The municipal market was slightly firmer yesterday, reversing earlier losses on Treasury market strength. Traders said tax-exempt yields were flat to lower by one or two basis points."We started off down a bit, but Treasuries are getting a bump, and it's kind of turned things around in our market as well," a trader in Los Angeles said. "We're probably better one, maybe two basis points, in spots. Some spots were fairly flat. But the tone in the market shifted today. It had been a weaker tone the last few days, but it's feeling a little bit firmer now."

In the new-issue market yesterday, JPMorgan priced for retail investors $800 million of future tax secured bonds for the New York City Transitional Finance Authority. The bonds mature from 2011 through 2029, with term bonds in 2034, 2036, and 2038. Yields range from 1.00% with a 2% coupon in 2011 to 5.00% priced at par in 2036. Bonds maturing from 2022 through 2024, from 2026 through 2028, and in 2034 and 2038 were not offered during the retail order period. The bonds, which are callable at par in 2019, are rated Aa2 by Moody's Investors Service, AAA by Standard & Poor's, and AA-plus by Fitch Ratings.

Merrill Lynch & Co. priced $256.6 million of grant anticipation revenue vehicle bonds for North Carolina. The bonds mature from 2010 through 2021, with yields ranging from 1.08% with a 2% coupon in 2011 to 3.93% with a 5% coupon in 2021. Bonds maturing in 2010 were decided via sealed bid. The bonds, which are callable at par in 2019, are rated Aa3 by Moody's, AA by Standard & Poor's, and AA-minus by Fitch.

The Florida Department of Transportation competitively sold $200 million of right-of-way acquisition and bridge construction bonds to Morgan Stanley with a true interest cost of 4.73%. The bonds mature from 2010 through 2030 with term bonds in 2034 and 2039. Coupons range from 3% in 2010 to 5% from 2016 through 2039. None of the bonds were formally re-offered. The bonds, which are callable at 101 in 2019, declining to par in 2020, are rated Aa1 by Moody's, AAA by Standard & Poor's, and AA-plus by Fitch.

The Treasury market showed some gains yesterday. The yield on the benchmark 10-year note, which opened at 3.60%, was quoted near the end of the session at 3.48%. The yield on the two-year note was quoted near the end of the session at 0.93% after opening at 0.97%. The yield on the 30-year bond, which opened at 4.51%, was quoted near the end of the session at 4.39%.

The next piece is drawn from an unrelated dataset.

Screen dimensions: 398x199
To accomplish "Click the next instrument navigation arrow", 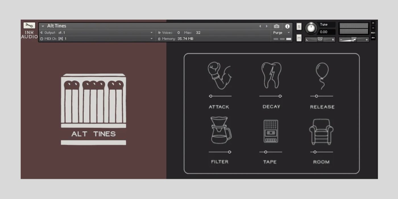I will (267, 26).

As of Monday's close, the triple-A muni scale in 10 years was at 83.1% of comparable Treasuries, according to Municipal Market Data. Additionally, 30-year munis were 103.6% of comparable Treasuries. Also, as of the close Monday, 30-year tax-exempt triple-A general obligation bonds were at 109.4% of the comparable London Interbank Offered Rate.

Elsewhere in the new-issue market, JPMorgan priced $100 million of taxable gas revenue bonds for the Municipal Gas Authority of Georgia. The bonds mature from 2010 through 2019, and were priced to yield between 170 and 245 basis points over the comparable Treasury yields. The credit is rated A1 by Moody's, AA-minus by Standard & Poor's, and A-plus by Fitch.

New Mexico's Santa Fe Public School District competitively sold $80 million of GO school building bonds to Piper Jaffray & Co. with a TIC of 2.58%. The bonds mature from 2010 through 2019, with yields ranging from 2.26% with a 3% coupon in 2015 to 2.80% with a 3.25% coupon in 2017. Bonds maturing from 2010 through 2014 and in 2018 and 2019 were not formally re-offered. The bonds, which are not callable, are rated Aa2 by Moody's and AA by Standard & Poor's.

Loop Capital Markets priced $68 million of police facility revenue bonds for New Jersey's Newark Housing Authority. The bonds mature from 2010 through 2013, and in 2018, 2021, 2026, and 2030, with a term bond in 2038. Yields range from 2.27% with a 3.5% coupon in 2010 to 6.31% with a 6.75% coupon in 2038. The bonds, which are callable at par in 2019, are insured by Assured Guaranty Corp. The underlying credit is rated Baa2 by Moody's.

JPMorgan priced for retail investors $64.4 million of general obligation bonds for Oakland. The bonds mature from 2010 through 2029, with term bonds in 2034 and 2039. Yields range from 1.32% with a 3% coupon in 2010 to 5.73% with a 5.625% coupon in 2034. Bonds maturing in 2039 were not offered during the retail order period. The bonds, which are callable at par in 2019, are rated A1 by Moody's, AA-minus by Standard & Poor's, and A-plus by Fitch.

Kentucky's Sanitation District No. 1, which encompasses Campbell, Kenton, and Boone counties, competitively sold $54.9 million of sanitation district revenue bonds to BMO Capital Markets. The district was allowing bidders the option to bid for the bonds as either tax-exempt or taxable Build America Bonds. BMO won the deal with a taxable BAB offer and a TIC of 6.45%, or 4.21% after the 35% federal subsidy.

The bonds mature from 2010 through 2024, with term bonds in 2026, 2029, 2034, and 2039. Coupons range from 1.7% in 2010 to 7.125% in 2039. None of the bonds were formally re-offered. The bonds, which are callable at par in 2019, are rated Aa3 by Moody's and AA by Standard & Poor's.

Wichita, Kan., competitively sold $46.7 million of GO renewal and improvement temporary notes to Morgan Stanley with a TIC of 0.47%. The notes mature in August 2010, with a 0.75% coupon, and were not formally re-offered. The credit is rated MIG-1 by Moody's and SP-1-plus by Standard & Poor's.

Morris County, N.J., competitively sold $43.6 million of GO bonds to Robert W. Baird & Co. with a TIC of 2.86%. Further pricing information was not available by press time. The bonds were slated to mature from 2010 through 2022. The bonds, which are callable at par in 2017, are rated triple-A by Moody's and Standard & Poor's.

The economic calendar was light yesterday.